Page excerpt
* START *
Intimates and enemies

Wednesday, June 26, 2013 — Week of Proper 7, Year One

[Go to Mission St Clare for an online version of the Daily Office including today’s scripture readings.]

Today’s Readings for the Daily Office

(Book of Common Prayer, p. 970)

Psalms 101, 109:1-4(5-9)20-30 (morning) // 119:121-144 (evening)

1 Samuel 7:2-17

Acts 6:1-15

Luke 22:14-23

“. . . the one who betrays me is with me, and his hand is on the table.”

Jesus accumulates fans and followers throughout the gospel narratives, and he provokes opponents and antagonists along the way. Yet not everyone falls in line as clear friend or clear foe. One of the most intriguing characters in our Scriptures is Judas Iscariot, Jesus’ close companion . . . and calculating betrayer.

Today’s gospel shocks me with how close Judas is to Jesus. At the beginning of the meal, Jesus clearly and passionately expresses his own desire to be in the company of his guests at the Last Supper: “I have eagerly desired to eat this Passover with you before I suffer.” He makes it clear to his disciples that he longs to be with them—that he chooses to spend the most crucial and precious remaining moments of his life with them.

At the conclusion of the meal, Jesus seems to shatter the intimacy by announcing that one of them is his betrayer. In fact, his betrayer’s hand is on that very table. As a matter of course, the dinner party fragments itself, as “they began to ask one another, which one of them it could be who would do this.” The meal ends in mistrust, suspicion, and disbelief.

Let’s listen more closely to this stunning announcement from Jesus: “the one who betrays me is with me, and his hand is on the table.” The one who betrays me . . . is with me. How can this be? How can someone turn away from Jesus and still be with him?
* END *
Provided material
* START *
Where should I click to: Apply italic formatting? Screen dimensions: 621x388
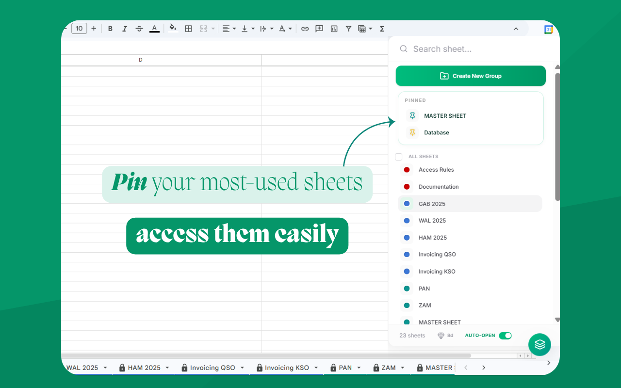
* END *
Challenge A
Answer these questions about the Judas reflection, one answer per line:
(i) Which page of the Book of Common Prayer is given for the readings?
(ii) Which passage from Acts is listed among the day's readings?
(iii) In what three things does the meal end?
Challenge B
Copy the stretch of the Judas reflection from "Acts 6:1-15" through "life with them.", word for word.

Worked answer A
(i) Page 970
(ii) Acts 6:1-15
(iii) Mistrust, suspicion, and disbelief

Worked answer B
Acts 6:1-15

Luke 22:14-23

“. . . the one who betrays me is with me, and his hand is on the table.”

Jesus accumulates fans and followers throughout the gospel narratives, and he provokes opponents and antagonists along the way. Yet not everyone falls in line as clear friend or clear foe. One of the most intriguing characters in our Scriptures is Judas Iscariot, Jesus’ close companion . . . and calculating betrayer.

Today’s gospel shocks me with how close Judas is to Jesus. At the beginning of the meal, Jesus clearly and passionately expresses his own desire to be in the company of his guests at the Last Supper: “I have eagerly desired to eat this Passover with you before I suffer.” He makes it clear to his disciples that he longs to be with them—that he chooses to spend the most crucial and precious remaining moments of his life with them.